Goodenia robusta, commonly known as woolly goodenia, is a species of flowering plant in the family Goodeniaceae and is endemic to southern Australia. It is an erect or ascending perennial herb with crowded, hairy, elliptic to narrow oblong leaves at the base of the plant, and racemes of yellow flowers.

==Description==
Goodenia robusta is an erect to ascending perennial herb that typically grows to a height of up to 40 cm. The leaves at the base of the plant are hairy, crowded, elliptic to narrow oblong, 40–120 mm long and 8–20 mm wide, often with wavy edges. The flowers are arranged in racemes up to 250 mm long with leaf-like bracts, each flower on a pedicel 15–50 mm long. The sepals are lance-shaped, about 5 mm long and the corolla is yellow and about 15 mm long. The lower lobes of the corolla are 5–6 mm long with wings about 2 mm wide. Flowering mainly occurs from September to January and the fruit is an elliptic capsule, about 10 mm long.

→ Requirement 1: Echo the passage on woolly goodenia word for word, beginning at the words "Goodenia robusta, commonly" and stopping after "of yellow flowers.".
→ Requirement 2: Write the next part of the passage on woolly goodenia, picking up after its last sentence.
The listing after this line is separate from the passage on woolly goodenia.

→ Data excerpt:

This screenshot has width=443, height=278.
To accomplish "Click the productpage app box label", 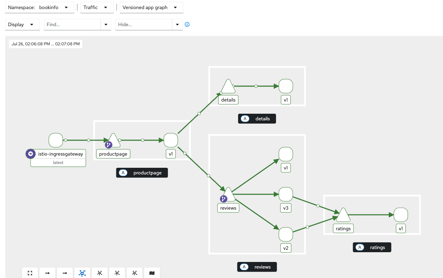I will [142, 173].
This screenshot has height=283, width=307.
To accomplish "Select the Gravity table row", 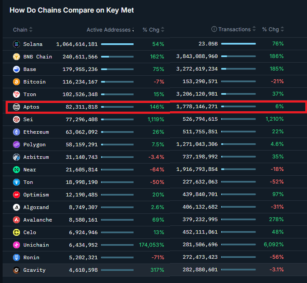I will point(154,270).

→ Exercise output 1:
Goodenia robusta, commonly known as woolly goodenia, is a species of flowering plant in the family Goodeniaceae and is endemic to southern Australia. It is an erect or ascending perennial herb with crowded, hairy, elliptic to narrow oblong leaves at the base of the plant, and racemes of yellow flowers.

→ Exercise output 2:
==Taxonomy and naming==
Woolly goodenia was first formally described in 1868 by George Bentham in Flora Australiensis and given the name Goodenia geniculata var. robusta.

In 1912, Kurt Krause raised the variety to species status as G. robusta in Das Pflanzenreich. In 1990, Roger Charles Carolin selected the specimens collected in the Marble Range by Johann Wilhelmi as the lectotype. The specific epithet (robusta) means "robust".

==Distribution and habitat==
Goodenia robusta grows in mallee and woodland in the south-east of South Australia and in the Little and Big Deserts of Victoria.